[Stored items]

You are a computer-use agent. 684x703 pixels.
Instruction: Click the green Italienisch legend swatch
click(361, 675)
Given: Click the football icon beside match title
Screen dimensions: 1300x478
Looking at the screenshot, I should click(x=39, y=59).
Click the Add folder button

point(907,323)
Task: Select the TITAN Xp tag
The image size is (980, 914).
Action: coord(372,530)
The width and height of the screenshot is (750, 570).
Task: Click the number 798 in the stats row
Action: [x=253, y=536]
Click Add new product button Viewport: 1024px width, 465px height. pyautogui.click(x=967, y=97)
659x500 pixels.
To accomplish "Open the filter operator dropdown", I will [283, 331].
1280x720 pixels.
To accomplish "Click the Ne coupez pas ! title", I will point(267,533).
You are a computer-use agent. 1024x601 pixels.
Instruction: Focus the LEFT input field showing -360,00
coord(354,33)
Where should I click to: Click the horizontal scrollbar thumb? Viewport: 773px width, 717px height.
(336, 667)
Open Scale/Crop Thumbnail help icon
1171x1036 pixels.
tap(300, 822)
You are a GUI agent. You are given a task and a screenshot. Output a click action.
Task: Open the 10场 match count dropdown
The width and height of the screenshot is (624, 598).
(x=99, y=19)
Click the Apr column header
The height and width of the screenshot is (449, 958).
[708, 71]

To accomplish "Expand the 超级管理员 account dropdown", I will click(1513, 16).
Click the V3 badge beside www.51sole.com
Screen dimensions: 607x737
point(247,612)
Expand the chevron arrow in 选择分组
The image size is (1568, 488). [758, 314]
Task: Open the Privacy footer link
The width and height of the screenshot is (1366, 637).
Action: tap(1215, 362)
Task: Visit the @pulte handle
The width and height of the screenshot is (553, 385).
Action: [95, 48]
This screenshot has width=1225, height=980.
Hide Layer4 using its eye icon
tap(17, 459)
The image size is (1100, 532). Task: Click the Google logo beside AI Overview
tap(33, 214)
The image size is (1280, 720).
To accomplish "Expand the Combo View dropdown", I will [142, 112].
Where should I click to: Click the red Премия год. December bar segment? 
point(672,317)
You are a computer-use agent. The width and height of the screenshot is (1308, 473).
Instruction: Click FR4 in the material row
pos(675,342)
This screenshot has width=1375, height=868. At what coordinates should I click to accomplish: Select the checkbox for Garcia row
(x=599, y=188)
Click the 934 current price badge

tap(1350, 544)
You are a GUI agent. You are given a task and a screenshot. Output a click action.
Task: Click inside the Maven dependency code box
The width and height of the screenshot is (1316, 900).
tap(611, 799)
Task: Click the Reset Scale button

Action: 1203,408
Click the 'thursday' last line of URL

#### [INSTRUCTIONS TO FOLLOW]
An exact copy of every record is needed; write it out in full.

#### [REPLY]
You are a computer-use agent. 684x703 pixels.
Instruction: Click the green Italienisch legend swatch
click(361, 675)
Given: Click the football icon beside match title
Screen dimensions: 1300x478
Looking at the screenshot, I should click(x=39, y=59).
Click the Add folder button

point(907,323)
Task: Select the TITAN Xp tag
The image size is (980, 914).
Action: coord(372,530)
The width and height of the screenshot is (750, 570).
Task: Click the number 798 in the stats row
Action: [x=253, y=536]
Click Add new product button Viewport: 1024px width, 465px height. pyautogui.click(x=967, y=97)
659x500 pixels.
To accomplish "Open the filter operator dropdown", I will [283, 331].
1280x720 pixels.
To accomplish "Click the Ne coupez pas ! title", I will point(267,533).
You are a computer-use agent. 1024x601 pixels.
Instruction: Focus the LEFT input field showing -360,00
coord(354,33)
Where should I click to: Click the horizontal scrollbar thumb? Viewport: 773px width, 717px height.
(336, 667)
Open Scale/Crop Thumbnail help icon
1171x1036 pixels.
tap(300, 822)
You are a GUI agent. You are given a task and a screenshot. Output a click action.
Task: Open the 10场 match count dropdown
The width and height of the screenshot is (624, 598).
(x=99, y=19)
Click the Apr column header
The height and width of the screenshot is (449, 958).
[708, 71]

To accomplish "Expand the 超级管理员 account dropdown", I will click(1513, 16).
Click the V3 badge beside www.51sole.com
Screen dimensions: 607x737
point(247,612)
Expand the chevron arrow in 选择分组
The image size is (1568, 488). [758, 314]
Task: Open the Privacy footer link
The width and height of the screenshot is (1366, 637).
Action: tap(1215, 362)
Task: Visit the @pulte handle
The width and height of the screenshot is (553, 385).
Action: [95, 48]
This screenshot has width=1225, height=980.
Hide Layer4 using its eye icon
tap(17, 459)
The image size is (1100, 532). Task: Click the Google logo beside AI Overview
tap(33, 214)
The image size is (1280, 720).
To accomplish "Expand the Combo View dropdown", I will [142, 112].
Where should I click to: Click the red Премия год. December bar segment? 
point(672,317)
You are a computer-use agent. The width and height of the screenshot is (1308, 473).
Instruction: Click FR4 in the material row
pos(675,342)
This screenshot has width=1375, height=868. At what coordinates should I click to accomplish: Select the checkbox for Garcia row
(x=599, y=188)
Click the 934 current price badge

tap(1350, 544)
You are a GUI agent. You are given a task and a screenshot. Output a click action.
Task: Click inside the Maven dependency code box
The width and height of the screenshot is (1316, 900).
tap(611, 799)
Task: Click the Reset Scale button

Action: 1203,408
Click the 'thursday' last line of URL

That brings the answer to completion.